Health care stumbling blocks for patients with HIV include inadequate access to treatment, lack of retention in care, and poor adherence to current HIV treatment guidelines. The Ryan White Program allowed this urban clinic to provide care to patients who might otherwise have slipped through the cracks, the study authors noted. As a result of the "integrated multi-disciplinary program of care" the clinic was able to offer, and because of advances in antiretroviral drugs, HIV-infected patients at the clinic now have a life expectancy of 73 years. This longevity remained the same across all demographic and behavioral risk groups. Even adjustments made for patients' source of medical insurance did not affect the outcomes.
There is one important caveat: The study's results include only those patients who were sufficiently "engaged in care" to show up for lab testing and clinical follow-ups. "Getting people living with HIV engaged in care is critical to their well-being," Dr. Moore said. "As investigators as well as our patients' clinicians, we were gratified to find that, with the support of the Ryan White HIV/AIDS Program, we have created a medical home that is able to deliver highly beneficial HIV medications and other therapy to all of our patients."

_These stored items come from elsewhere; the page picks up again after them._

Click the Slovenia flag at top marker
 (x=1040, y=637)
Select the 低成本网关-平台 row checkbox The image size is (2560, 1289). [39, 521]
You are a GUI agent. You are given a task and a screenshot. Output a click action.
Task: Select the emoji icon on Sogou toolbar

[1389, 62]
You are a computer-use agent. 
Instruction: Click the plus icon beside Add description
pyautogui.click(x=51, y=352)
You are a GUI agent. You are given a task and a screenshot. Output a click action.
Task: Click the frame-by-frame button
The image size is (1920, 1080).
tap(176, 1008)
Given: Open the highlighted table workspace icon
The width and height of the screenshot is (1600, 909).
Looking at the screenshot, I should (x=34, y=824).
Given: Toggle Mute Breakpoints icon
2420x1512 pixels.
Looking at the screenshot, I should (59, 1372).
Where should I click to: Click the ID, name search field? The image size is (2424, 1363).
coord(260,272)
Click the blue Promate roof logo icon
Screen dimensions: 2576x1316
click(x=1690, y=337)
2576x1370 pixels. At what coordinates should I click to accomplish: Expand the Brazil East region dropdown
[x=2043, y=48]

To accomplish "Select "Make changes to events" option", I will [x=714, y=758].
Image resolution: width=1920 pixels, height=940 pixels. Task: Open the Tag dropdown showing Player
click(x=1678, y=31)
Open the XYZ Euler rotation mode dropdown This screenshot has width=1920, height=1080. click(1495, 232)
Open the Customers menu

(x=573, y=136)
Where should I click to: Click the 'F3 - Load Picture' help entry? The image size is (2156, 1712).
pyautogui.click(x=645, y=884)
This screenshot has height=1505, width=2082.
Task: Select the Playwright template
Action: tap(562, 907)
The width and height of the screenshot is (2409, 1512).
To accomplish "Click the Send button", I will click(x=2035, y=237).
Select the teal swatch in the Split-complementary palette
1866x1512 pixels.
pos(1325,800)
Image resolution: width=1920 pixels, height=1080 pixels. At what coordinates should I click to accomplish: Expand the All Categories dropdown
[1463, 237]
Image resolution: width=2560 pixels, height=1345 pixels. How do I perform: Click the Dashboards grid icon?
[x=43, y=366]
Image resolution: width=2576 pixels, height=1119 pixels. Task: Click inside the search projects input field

In a related editorial commentary, Michael S. Saag, MD, of the University of Alabama at Birmingham, noted the ongoing importance of the Ryan White Program, which is up for reauthorization by the U.S. Congress in 2013, in filling holes in the nation's primary care safety net for HIV patients. "The lesson learned from the remarkable outcomes within the HIV clinic at Johns Hopkins and other Ryan White supported clinics in the U.S. is that supplemental funding for primary care is needed to overcome health disparities widely evident in our current system," Dr. Saag wrote.
The study and editorial commentary are available online.